[Data extracted from a collection]
== Segment start ==

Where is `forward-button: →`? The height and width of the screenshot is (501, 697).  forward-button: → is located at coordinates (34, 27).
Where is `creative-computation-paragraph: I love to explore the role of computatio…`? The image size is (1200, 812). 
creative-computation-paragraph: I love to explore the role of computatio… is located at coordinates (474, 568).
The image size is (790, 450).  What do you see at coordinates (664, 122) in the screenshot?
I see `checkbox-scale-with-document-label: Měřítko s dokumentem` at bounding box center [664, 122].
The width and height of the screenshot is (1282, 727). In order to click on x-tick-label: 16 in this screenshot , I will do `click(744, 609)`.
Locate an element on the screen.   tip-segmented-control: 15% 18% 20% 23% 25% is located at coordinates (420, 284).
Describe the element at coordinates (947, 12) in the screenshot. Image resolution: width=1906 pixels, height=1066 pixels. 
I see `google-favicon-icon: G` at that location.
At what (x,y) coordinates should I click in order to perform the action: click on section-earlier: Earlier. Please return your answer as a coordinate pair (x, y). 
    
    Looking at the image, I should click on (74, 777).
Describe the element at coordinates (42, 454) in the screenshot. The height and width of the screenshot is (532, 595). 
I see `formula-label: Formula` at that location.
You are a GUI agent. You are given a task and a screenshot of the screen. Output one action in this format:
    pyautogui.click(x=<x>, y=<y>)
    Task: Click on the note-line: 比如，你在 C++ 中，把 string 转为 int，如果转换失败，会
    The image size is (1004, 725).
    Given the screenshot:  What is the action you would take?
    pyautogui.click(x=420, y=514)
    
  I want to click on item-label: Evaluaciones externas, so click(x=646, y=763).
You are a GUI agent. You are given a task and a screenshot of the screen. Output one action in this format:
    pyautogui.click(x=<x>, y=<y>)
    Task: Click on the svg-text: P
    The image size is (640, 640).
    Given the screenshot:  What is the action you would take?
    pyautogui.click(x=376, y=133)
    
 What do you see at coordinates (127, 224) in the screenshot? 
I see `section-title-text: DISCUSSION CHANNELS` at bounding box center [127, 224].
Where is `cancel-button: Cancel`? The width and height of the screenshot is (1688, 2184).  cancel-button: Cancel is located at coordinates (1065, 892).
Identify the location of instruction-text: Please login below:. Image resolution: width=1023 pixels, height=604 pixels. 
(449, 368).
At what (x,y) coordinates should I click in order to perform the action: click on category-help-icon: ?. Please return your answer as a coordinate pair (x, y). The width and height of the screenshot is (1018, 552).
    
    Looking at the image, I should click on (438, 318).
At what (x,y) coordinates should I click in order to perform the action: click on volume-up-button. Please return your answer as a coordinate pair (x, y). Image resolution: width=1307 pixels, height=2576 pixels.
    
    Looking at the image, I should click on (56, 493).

== Segment end ==

__Task instructions__. Rewrite every row above, substituting "Screen resolution" for each occurrence of "Image resolution" and leaving everything else unchanged.

__Answer__.
Where is `forward-button: →`? The height and width of the screenshot is (501, 697).  forward-button: → is located at coordinates (34, 27).
Where is `creative-computation-paragraph: I love to explore the role of computatio…`? The image size is (1200, 812). 
creative-computation-paragraph: I love to explore the role of computatio… is located at coordinates (474, 568).
The image size is (790, 450).  What do you see at coordinates (664, 122) in the screenshot?
I see `checkbox-scale-with-document-label: Měřítko s dokumentem` at bounding box center [664, 122].
The width and height of the screenshot is (1282, 727). In order to click on x-tick-label: 16 in this screenshot , I will do `click(744, 609)`.
Locate an element on the screen.   tip-segmented-control: 15% 18% 20% 23% 25% is located at coordinates (420, 284).
Describe the element at coordinates (947, 12) in the screenshot. Screen resolution: width=1906 pixels, height=1066 pixels. 
I see `google-favicon-icon: G` at that location.
At what (x,y) coordinates should I click in order to perform the action: click on section-earlier: Earlier. Please return your answer as a coordinate pair (x, y). 
    
    Looking at the image, I should click on (74, 777).
Describe the element at coordinates (42, 454) in the screenshot. The height and width of the screenshot is (532, 595). 
I see `formula-label: Formula` at that location.
You are a GUI agent. You are given a task and a screenshot of the screen. Output one action in this format:
    pyautogui.click(x=<x>, y=<y>)
    Task: Click on the note-line: 比如，你在 C++ 中，把 string 转为 int，如果转换失败，会
    The image size is (1004, 725).
    Given the screenshot:  What is the action you would take?
    pyautogui.click(x=420, y=514)
    
  I want to click on item-label: Evaluaciones externas, so click(x=646, y=763).
You are a GUI agent. You are given a task and a screenshot of the screen. Output one action in this format:
    pyautogui.click(x=<x>, y=<y>)
    Task: Click on the svg-text: P
    The image size is (640, 640).
    Given the screenshot:  What is the action you would take?
    pyautogui.click(x=376, y=133)
    
 What do you see at coordinates (127, 224) in the screenshot? 
I see `section-title-text: DISCUSSION CHANNELS` at bounding box center [127, 224].
Where is `cancel-button: Cancel`? The width and height of the screenshot is (1688, 2184).  cancel-button: Cancel is located at coordinates (1065, 892).
Identify the location of instruction-text: Please login below:. Screen resolution: width=1023 pixels, height=604 pixels. 
(449, 368).
At what (x,y) coordinates should I click in order to perform the action: click on category-help-icon: ?. Please return your answer as a coordinate pair (x, y). The width and height of the screenshot is (1018, 552).
    
    Looking at the image, I should click on (438, 318).
At what (x,y) coordinates should I click in order to perform the action: click on volume-up-button. Please return your answer as a coordinate pair (x, y). Screen resolution: width=1307 pixels, height=2576 pixels.
    
    Looking at the image, I should click on (56, 493).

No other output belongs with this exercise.